De plus, que ce conseil prenne acte du fait que la partie arrière du bâtiment, représentant un agrandissement ne présentant pas de valeur patrimoniale, situé au 207, rue de Notre-Dame de-l’Île, représentant moins de 50 % du volume du bâtiment, pourrait être démantelée sans l’autorisation du CDD, sous réserve de respecter les conditions d’émission d’un permis de démolition à cet égard.
- L’audition en Cour supérieure de la demande en démolition de l’intimée fondée sur l’article 231 LAU a lieu les 22, 23 et 24 janvier 2024.
Le jugement de première instance
- Le jugement répond d’abord à l’argument de l’appelante voulant que selon l’article 148.0.5 LAU l’intimée aurait dû aviser le ministre de la Culture et des Communications avant de déposer son recours en démolition, ce qu’elle n’a pas fait et ce qui lui serait fatal.
- La juge explique que cet avis est exigé lors d’une demande en démolition d’un immeuble patrimonial présentée à un comité ayant pour fonctions d’autoriser les demandes de démolition, mais qu’il n’est pas requis comme condition préalable au dépôt du recours prévu à l’article 231 LAU. Le législateur n’a pas soustrait les bâtiments patrimoniaux à l’application de cet article, n’a pas nuancé son application dans les situations ayant fait l’objet d’un refus selon le régime de l’article 148.0.1 LAU et n’y a pas ajouté d’éléments procéduraux ou de critères d’évaluation distincts à l’égard des bâtiments patrimoniaux.

(Entrées enregistrées)
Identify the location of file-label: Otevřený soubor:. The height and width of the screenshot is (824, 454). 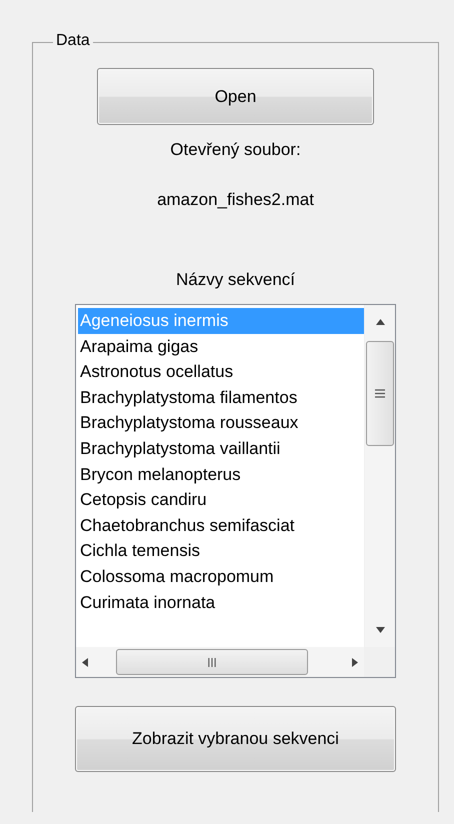
(236, 150).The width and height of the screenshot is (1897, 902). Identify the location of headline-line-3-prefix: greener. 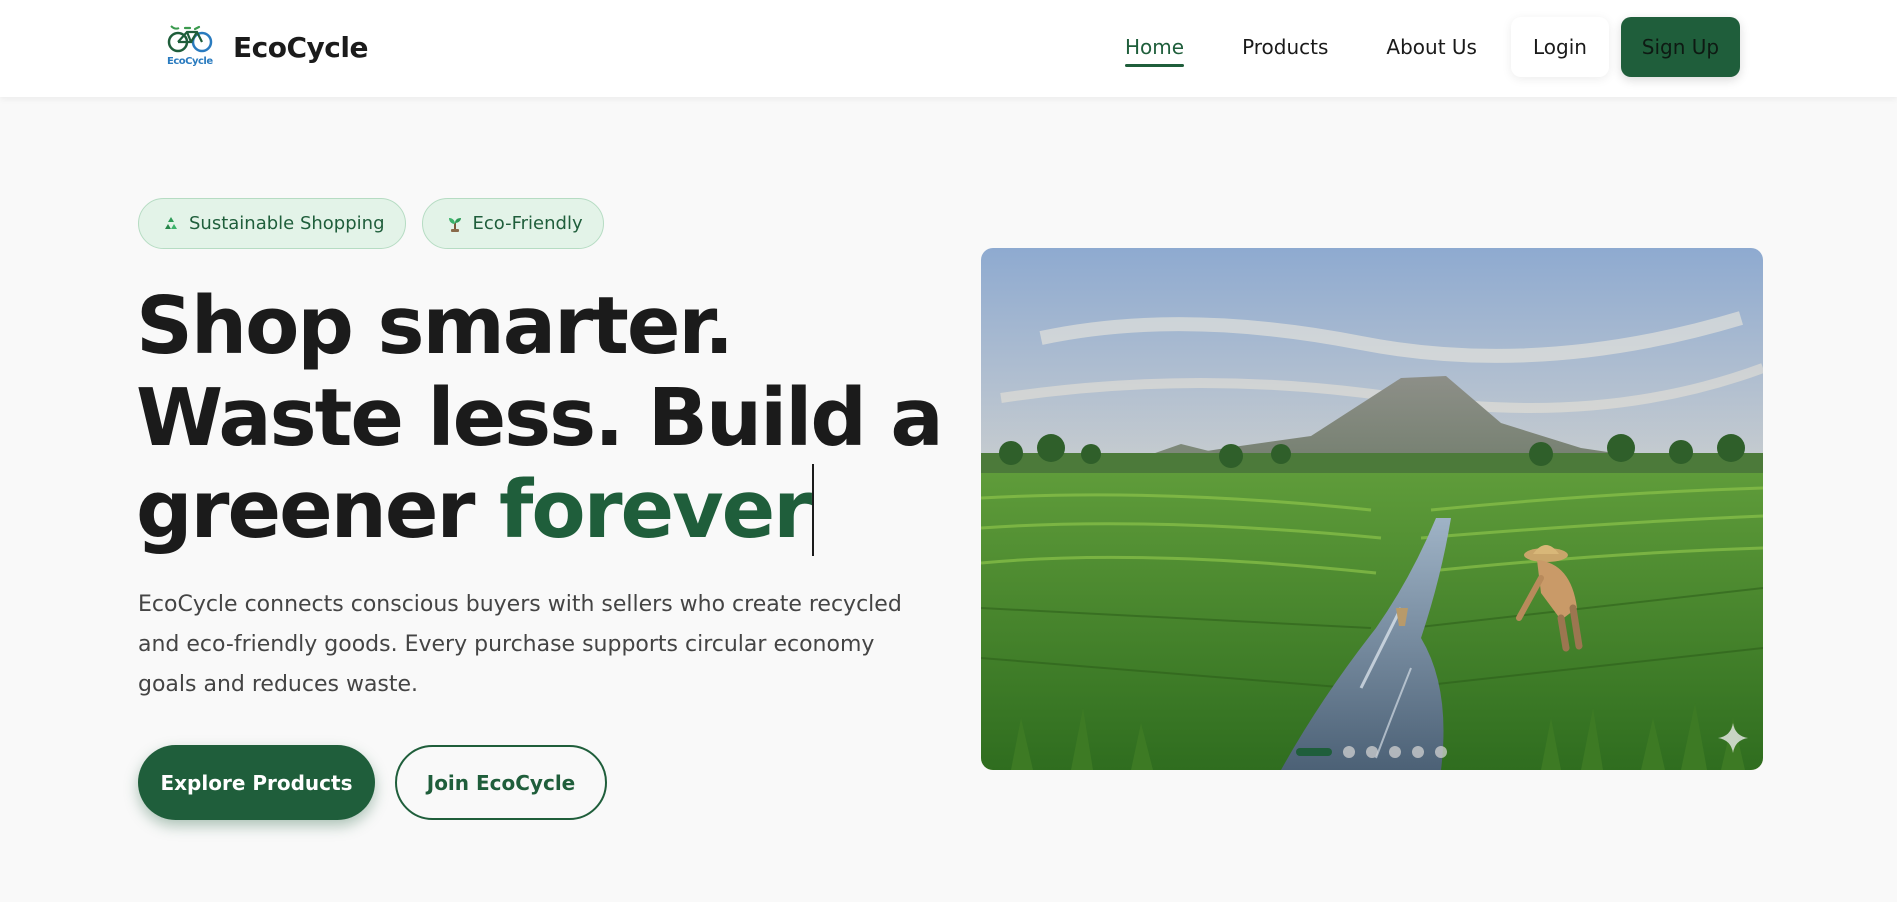
(318, 510).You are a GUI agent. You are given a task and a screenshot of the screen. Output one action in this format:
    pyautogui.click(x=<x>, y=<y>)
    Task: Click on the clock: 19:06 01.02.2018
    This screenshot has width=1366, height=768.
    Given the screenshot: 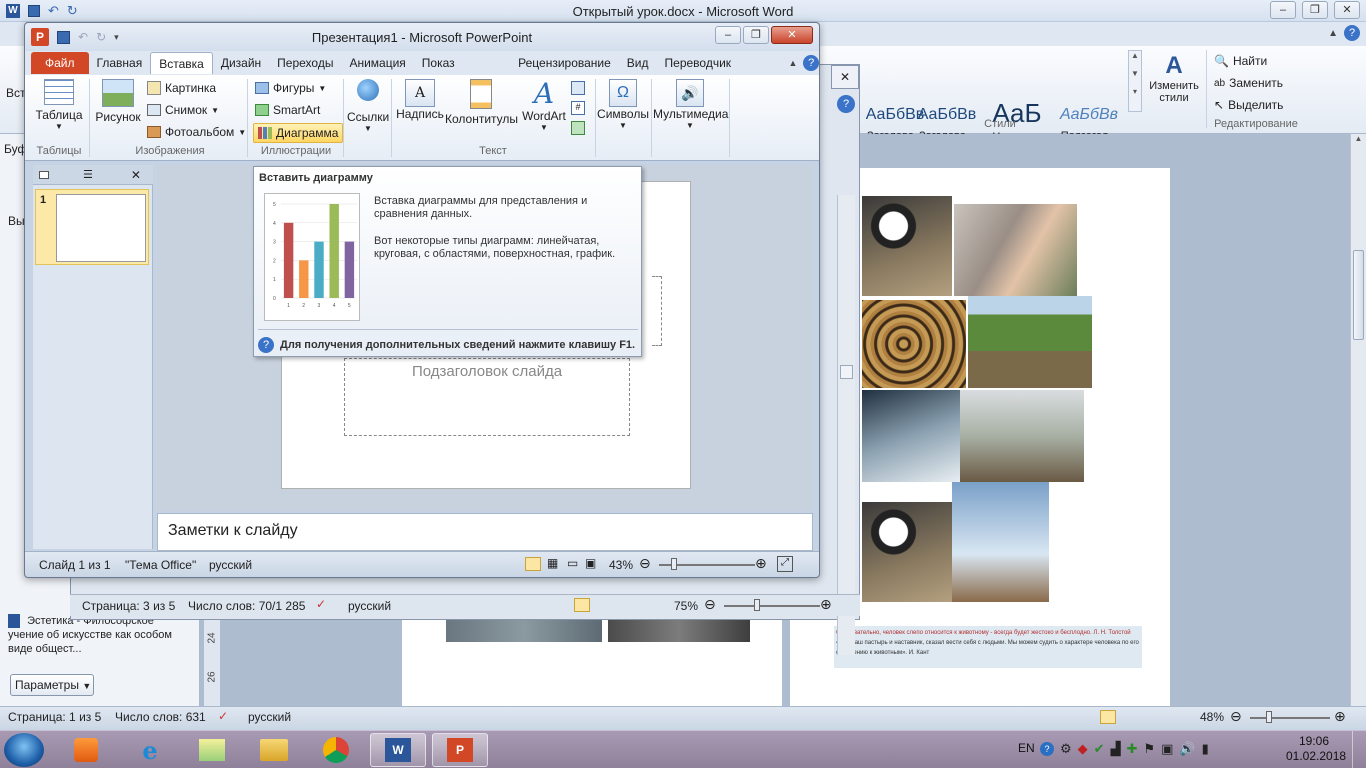 What is the action you would take?
    pyautogui.click(x=1316, y=749)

* [TRAVAIL À FAIRE]
(A) D'après l'extrait sur la demande de démolition, à quelles dates l'audition en Cour supérieure a-t-elle lieu ?
(B) Écrivez la suite de l'extrait sur la demande de démolition, à partir de sa dernière phrase.

* [TÂCHES RÉSOLUES]
(A) Les 22, 23 et 24 janvier 2024.

(B)
- La juge écarte ensuite le moyen invoqué par la Ville voulant que l’intimée ne pouvait pas demander la démolition de la maison en vertu de l’article 231 LAU puisqu’elle devait plutôt se pourvoir en contrôle judiciaire à l’encontre de la résolution CM-2023 adoptée par le conseil municipal le 14 avril précédent. La juge explique que la possibilité d’ainsi se pourvoir n’exclut pas d’emblée l’exercice de la juridiction conférée par l’article 231 LAU à la Cour supérieure lorsque les conditions d’ouverture de ce recours sont réunies.
- La juge passe ensuite à l’analyse des critères prévus à l’article 231 LAU et au rôle du juge lorsqu’appelé à décider d’une demande en démolition.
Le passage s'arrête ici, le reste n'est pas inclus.